Was this not just a coalition formed out of necessity by two groups desperate for a sniff of power whose only real common ground was that they disliked Labour more than each other?

Such a coalition can only survive as long there are no real issues to drive it apart. And now the LibDems have a difficult decision to make. Do they stay or do they go?

The town's voters will be waiting with interest to see which way they jump.

EVERYONE will be mightily relieved today to hear that the vet who became ill after helping with the turkey cull in Suffolk does not have bird flu.

But this relief must not stop the difficult questions that have to be asked, most seriously: why did it take more than 72 hours from the death of the first birds last Tuesday to the public getting its first hint that something was wrong on Friday evening.

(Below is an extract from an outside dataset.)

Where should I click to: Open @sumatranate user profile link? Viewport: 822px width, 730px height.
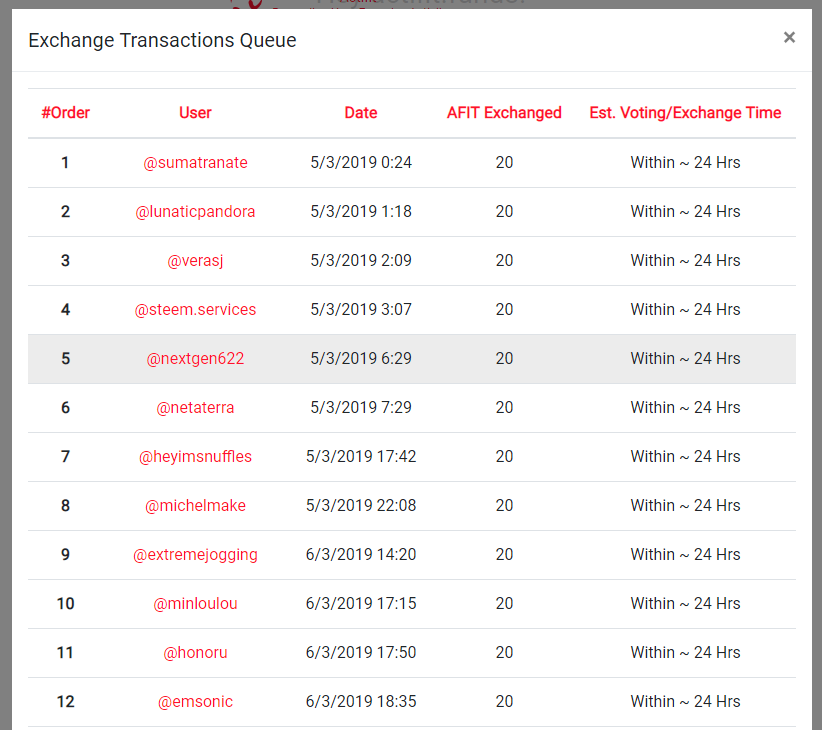pos(195,162)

Bernard Matthews and Defra still have some difficult questions to answer. With every day that passes hopes rise that the disease will not have spread any further but it is no good for them to just preen themselves.

Bird flu had three days to escape from the factory before anyone outside a small group of insiders suspected it was around - and that is not good enough.

SUFFOLK today was on full-scale snow alert with forecasters warning we could have several inches of the white stuff surrounding us by this time tomorrow.

If it does come it will be a shock to the system - the fact is that we see snow so rarely in this part of the world that when it comes we are not used to driving on it and find it difficult to cope with.

If the snow does come everyone will have to take extra care and ensure that we do our best to stay safe in the snow.